Contagion made students a part of a prevention team responsible for maintaining the exposure of Meningitis B. Vaccines were available to help, but there were only enough for two out of five groups to receive treatment.
The vision statement of the ethical reasoning in action program is to “transform JMU into a community recognized for producing contemplative, engaged citizens who apply ethical reasoning to confront the challenges of the world.”
Although it’s a fictitious scenario, the goal is for freshmen to brainstorm solutions together to an immediate problem during 1787 August Orientation.
“We are looking for a scenario that students would find interesting,” Hawk said. “That would generate multiple moral considerations or ethical considerations. We are trying to come up with one that is complicated, where people might have differences of opinion.”
Scenarios have a short time frame so that the program can remain relevant and engaging to the students. The department focuses on both developing the scenario and preparing their facilitators, who oversee the students as they reach a solution.
“One thing is we have to have 160 trained volunteer faculty and staff, and that isn’t easy — they all have to go to workshops in the summer to prepare them for that,” Hawk said. “In some respects, making them go through a new topic every year, we’d probably lose support from faculty and staff.”
Multiple students submitted similar ideas for the “It’s Complicated” scenario in 2016 that resulted in Contagion, and prizes were given to all of them. The author(s) of the selected case will receive a $500 honorarium.
The ethical reasoning department, along with the engagement fellow, will determine the new scenario. Engagement fellows serve JMU to develop their understanding of a specific field and give professional experience to new graduates.
Scott Ingram is the ethical reasoning engagement fellow and conducts the department’s ethical reasoning workshops. He also coaches the ethics bowl team, and went through “It’s Complicated” as a freshman four years ago.
“I’m helping author the scenario whenever we get ideas for it, and leading the publicity for a call for the case,” Ingram said. “I helped send out a mass email, and talked to a lot of faculty and staff on campus getting people to know that we are looking for a new case.”
The department wants to build on the success of Contagion by allowing student discussion to be at the forefront.
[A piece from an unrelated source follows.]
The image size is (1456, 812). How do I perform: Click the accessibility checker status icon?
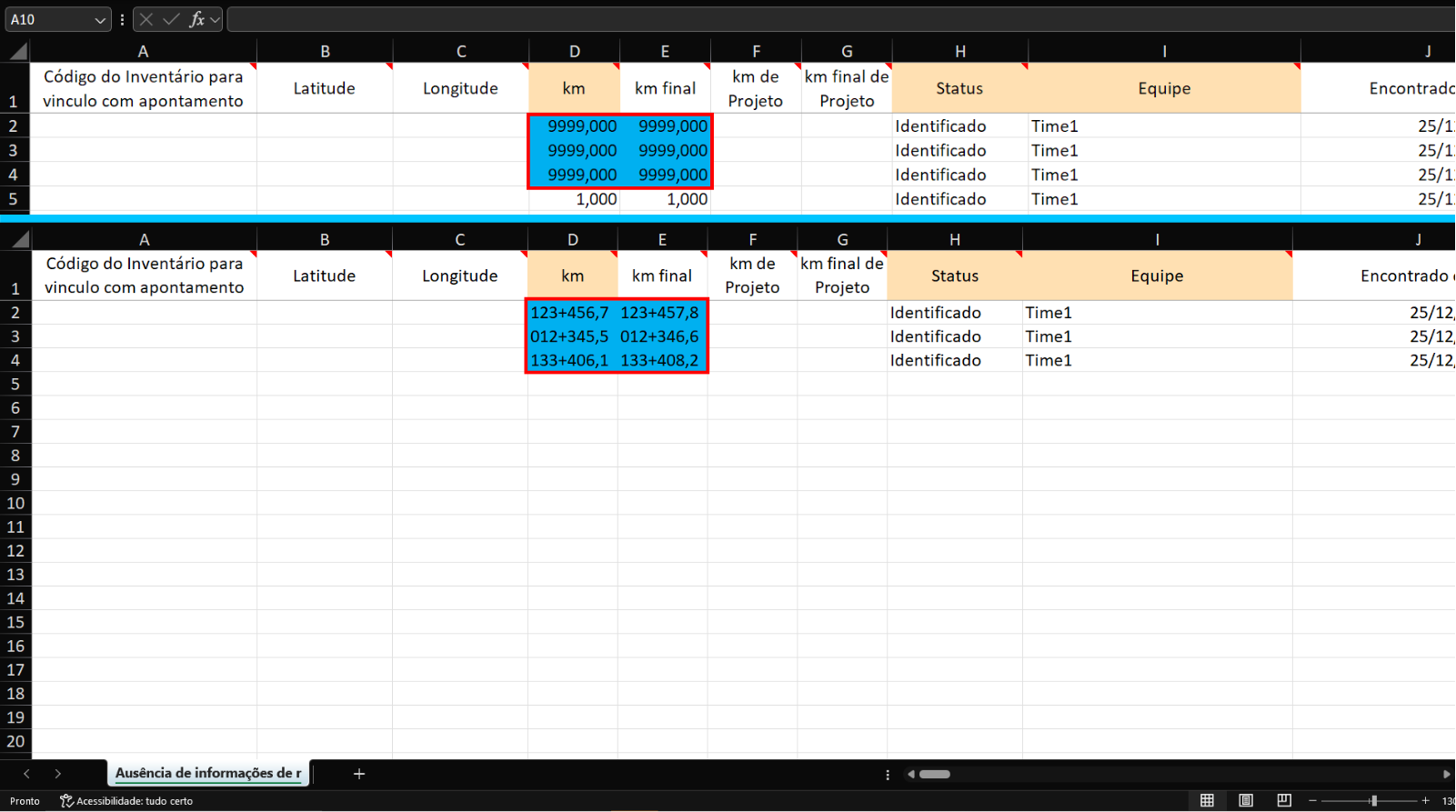click(66, 801)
It’ll also work with the authors of the submitted case to tailor it toward incoming freshmen.
“Contagion was good because it was interesting enough where people wanted to stay engaged, but it was also distanced enough to where people could really ask questions and take a position,” Ingram said.
The department makes sure that the scenarios stray away from politically charged topics. Students would come in with in their minds made up, and they want students to think of new ideas through group deliberation.
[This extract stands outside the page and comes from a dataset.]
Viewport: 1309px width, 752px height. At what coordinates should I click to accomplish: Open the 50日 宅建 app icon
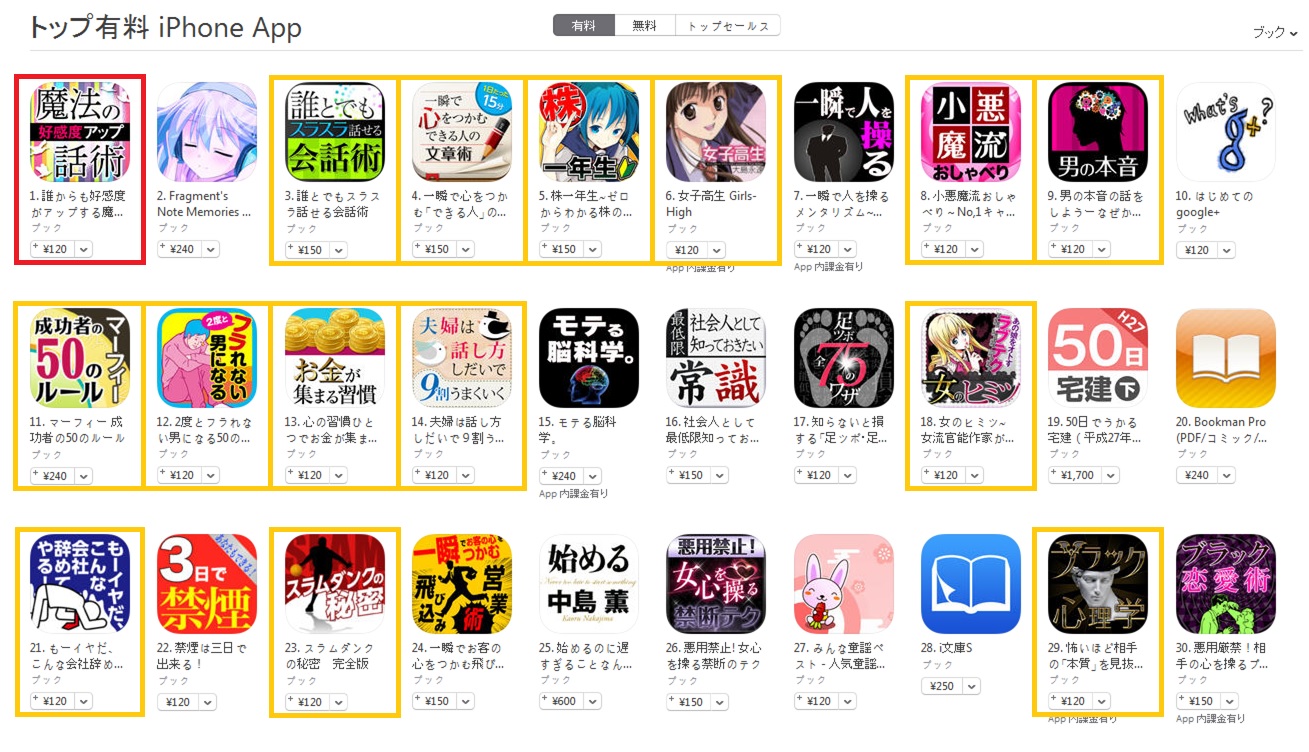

Christian Early is a visiting associate professor in the ethical reasoning department who sees the benefit of the “It’s Complicated” program. He wants students to see the reality that everyday life is moral.
“Learning to become curious and ask questions helps us to identify some of the blind spots that we have,” Early said. “What I like about the eight key questions is that we all come from different stories, different histories, different backgrounds, different perspectives. The eight key questions don’t assume or presume that you come from a particular kind of point of view, it’s getting you to simply ask questions.”
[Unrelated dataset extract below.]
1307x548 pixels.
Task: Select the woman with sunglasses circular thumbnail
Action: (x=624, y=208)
The deadline for submissions is Dec. 3. So far, two have been submitted, and the winner(s) will work with ethical reasoning in action to encourage application of all eight key questions and create urgency for a decision.
“Ethical reasoning exists outside of ‘It’s Complicated’ too,” Ingram said. “We make decisions every single day that involve the same considerations that you do in ‘It’s Complicated.’ These cases are meant to be really big and grand, but ethical reasoning is something that is very personal as well. You’re building a skill that you’re going to carry with you for the rest of your life.”